Indigenous communities in Canada face significant challenges when it comes to starting agricultural businesses due to systemic barriers and historical disenfranchisement. The Indian Act, established in 1876, restricts access to financing for Indigenous farmers by prohibiting them from using their land as collateral. This, coupled with the “Pass system” which restricted movement and commerce, has hindered the growth of Indigenous agricultural enterprises.
Tatum Claypool, a Métis woman and senior relationship manager with Farm Credit Canada’s Indigenous financing team, is working to address these challenges. She highlights the need for creative lending solutions and the importance of recognizing the cultural connection Indigenous communities have with the land.
Despite past injustices, there is a growing interest in the agriculture sector among Canada’s Indigenous peoples. Claypool, a 2024 Nuffield scholar, is studying how other countries have supported Indigenous individuals and communities in developing agricultural enterprises.
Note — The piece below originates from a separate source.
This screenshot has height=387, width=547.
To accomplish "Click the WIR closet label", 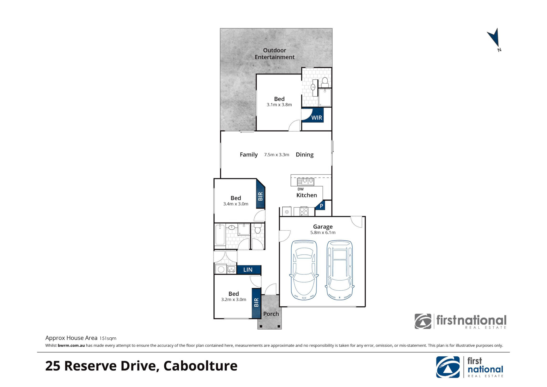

She hopes to use this knowledge to inform policies that will enable Indigenous entrepreneurs to succeed and contribute to the agricultural sector.
Claypool emphasizes the importance of overcoming systemic barriers and creating opportunities for Indigenous communities to thrive in agriculture. By understanding and addressing the challenges faced by Indigenous farmers, Canada can tap into a valuable resource and promote economic development within these communities.